■ WHAT YOU SHOULD DO: Copy out the rows from the line containing "This screenshot has height=819, width=1456." through the line containing "click(212, 306)", both included, with no changes.

--- start of ENTRIES SHOWN ---

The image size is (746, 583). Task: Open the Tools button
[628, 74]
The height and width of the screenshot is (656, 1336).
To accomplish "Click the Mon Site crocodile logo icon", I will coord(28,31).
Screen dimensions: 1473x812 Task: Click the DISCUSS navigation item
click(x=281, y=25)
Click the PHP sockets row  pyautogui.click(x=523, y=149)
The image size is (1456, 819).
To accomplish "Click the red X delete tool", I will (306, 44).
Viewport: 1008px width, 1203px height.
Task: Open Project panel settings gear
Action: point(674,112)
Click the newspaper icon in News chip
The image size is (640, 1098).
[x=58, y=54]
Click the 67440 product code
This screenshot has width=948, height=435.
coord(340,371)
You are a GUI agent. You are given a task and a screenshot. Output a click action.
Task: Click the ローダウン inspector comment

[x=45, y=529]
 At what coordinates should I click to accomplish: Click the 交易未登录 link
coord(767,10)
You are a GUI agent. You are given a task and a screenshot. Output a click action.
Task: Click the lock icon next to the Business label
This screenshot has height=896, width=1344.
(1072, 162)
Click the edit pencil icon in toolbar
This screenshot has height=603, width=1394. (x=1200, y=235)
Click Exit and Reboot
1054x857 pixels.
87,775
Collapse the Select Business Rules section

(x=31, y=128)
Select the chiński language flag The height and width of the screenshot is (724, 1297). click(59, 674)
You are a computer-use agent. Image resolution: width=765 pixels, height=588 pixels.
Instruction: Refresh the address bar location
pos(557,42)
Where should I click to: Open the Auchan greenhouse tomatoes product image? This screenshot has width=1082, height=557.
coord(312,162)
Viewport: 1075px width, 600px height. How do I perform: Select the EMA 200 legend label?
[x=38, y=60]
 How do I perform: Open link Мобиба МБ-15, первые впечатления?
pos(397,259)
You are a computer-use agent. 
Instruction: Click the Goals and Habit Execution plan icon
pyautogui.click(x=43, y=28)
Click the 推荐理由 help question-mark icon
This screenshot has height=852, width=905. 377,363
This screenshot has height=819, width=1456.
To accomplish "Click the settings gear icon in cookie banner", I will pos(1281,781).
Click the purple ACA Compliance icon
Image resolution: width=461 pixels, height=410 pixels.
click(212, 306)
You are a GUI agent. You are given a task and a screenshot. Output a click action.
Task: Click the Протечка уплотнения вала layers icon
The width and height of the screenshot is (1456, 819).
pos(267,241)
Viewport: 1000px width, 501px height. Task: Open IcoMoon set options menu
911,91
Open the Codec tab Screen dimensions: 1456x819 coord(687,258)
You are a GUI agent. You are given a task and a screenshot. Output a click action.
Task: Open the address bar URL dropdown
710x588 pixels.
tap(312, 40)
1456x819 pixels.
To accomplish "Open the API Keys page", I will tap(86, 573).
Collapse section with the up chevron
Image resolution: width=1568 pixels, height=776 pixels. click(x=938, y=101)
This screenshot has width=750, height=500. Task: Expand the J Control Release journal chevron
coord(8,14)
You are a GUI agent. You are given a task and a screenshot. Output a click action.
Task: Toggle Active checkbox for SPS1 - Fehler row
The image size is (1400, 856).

--- end of ENTRIES SHOWN ---

■ WORKED ANSWER:
This screenshot has height=819, width=1456.
To accomplish "Click the settings gear icon in cookie banner", I will pos(1281,781).
Click the purple ACA Compliance icon
Image resolution: width=461 pixels, height=410 pixels.
click(212, 306)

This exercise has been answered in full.